If planning to use physical activity monitors to assess activity levels and serve as an intervention tool, it may be necessary to use two different types of monitors. As mentioned above, it may be possible to turn off physical activity feedback during assessment periods on some of the monitors; however, they do not all provide that option.

Identify Population-Specific Concerns Regarding Wearing a Physical Activity Monitor

Some physical activity monitors are easy to use, yet others can be challenging. If your population is not extremely tech savvy, it is important to find a monitor that is easy to use to reduce participant frustration and improve compliance to wearing it, especially over longer periods of time. Some strategies to alleviate frustrations with physical activity monitors are to provide written and visual instructions of how to use the monitor, help the individual set up the monitor, and provide contact information for someone to provide assistance when issues arise.

Some populations may have different preferences or considerations regarding where the monitor is worn or how it is put on. Physical activity monitors come in varying shapes and sizes and can be worn in multiple locations (e.g., wrist, waist, upper arm, thigh). Individuals with sensitive skin may have more challenges with monitors worn on the upper arm or thigh, which are more likely to cause minor skin irritations; whereas others may dislike wearing an activity monitor around their waist or wrist.

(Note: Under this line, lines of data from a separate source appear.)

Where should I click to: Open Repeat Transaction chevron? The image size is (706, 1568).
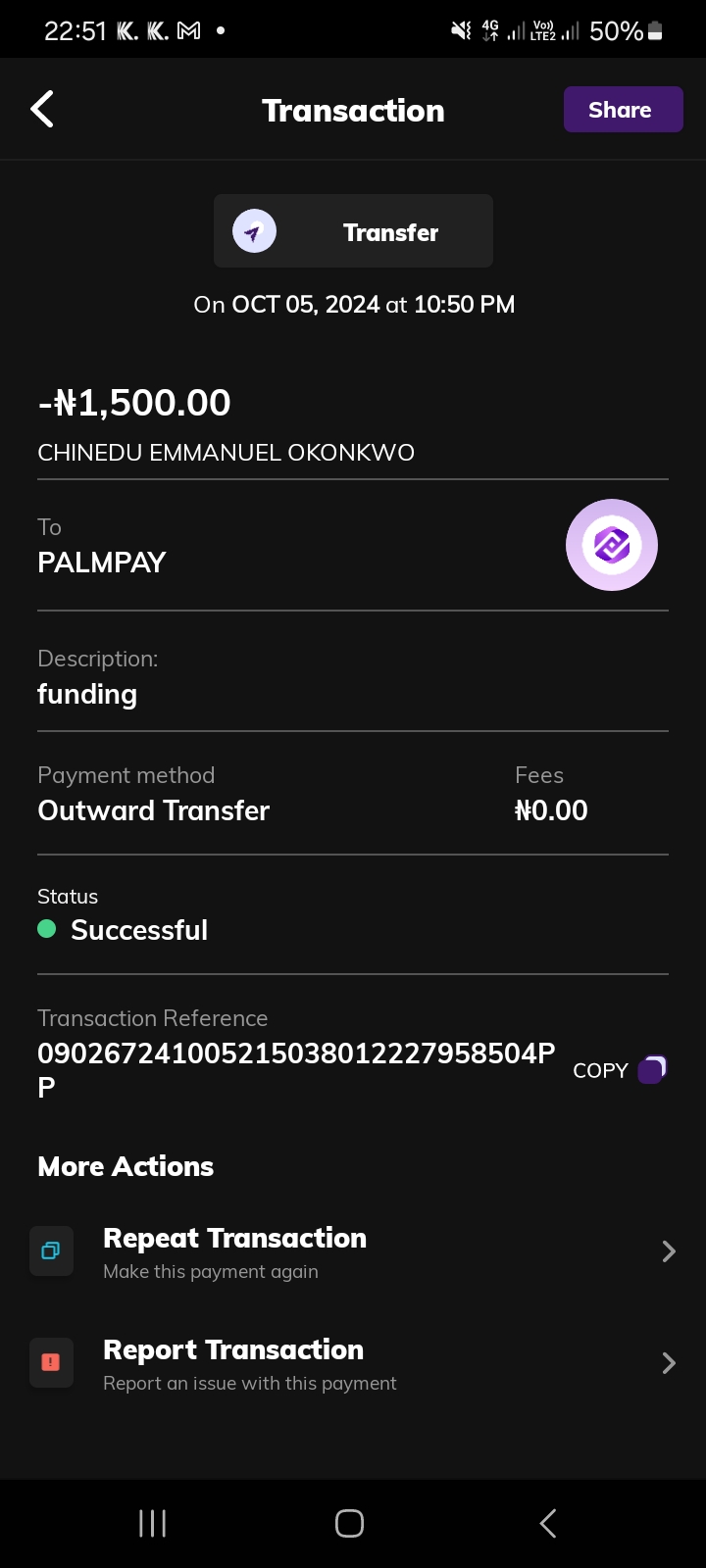[x=669, y=1251]
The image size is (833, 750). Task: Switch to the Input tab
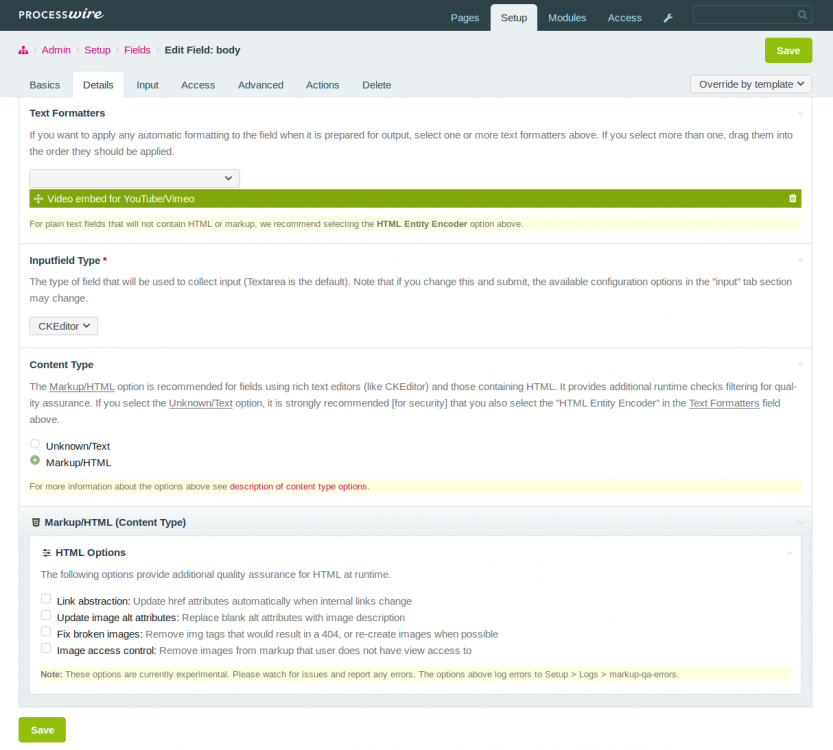(147, 85)
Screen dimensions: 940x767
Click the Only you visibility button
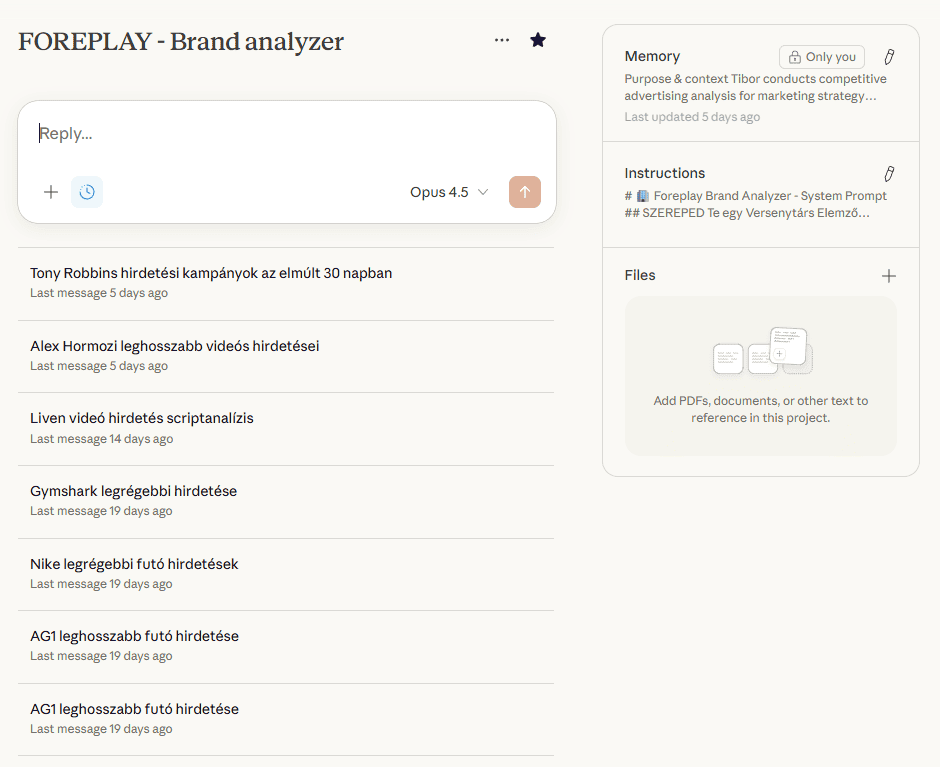point(821,57)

Some individuals, such as those who are experiencing inflammation or pain in their fingers or wrist could have difficulties putting on a wrist worn device that has a snap rather than a watch clasp. It is recommended that the monitors are tested in the population ahead of time, which can help to identify any unexpected issues that may arise.

Conclusions

Compared to the general population, the use of physical activity monitors in rheumatic populations is in its infancy. Physical activity levels in those with rheumatic conditions are well below recommended physical activity guidelines, yet the benefits of engaging in regular physical activity are vast. Using physical activity monitors is a valuable way to understand more about how physical activity behaviors are related to clinical outcomes in each population. Further, these monitors can serve as a promising motivational behavior change tool aiming to increase physical activity in those who are under recommended physical activity guidelines. Future research is needed to expand the breadth of knowledge and effects of physical activity in rheumatic populations, especially in those with rheumatoid arthritis, systemic lupus erythematosus, and fibromyalgia.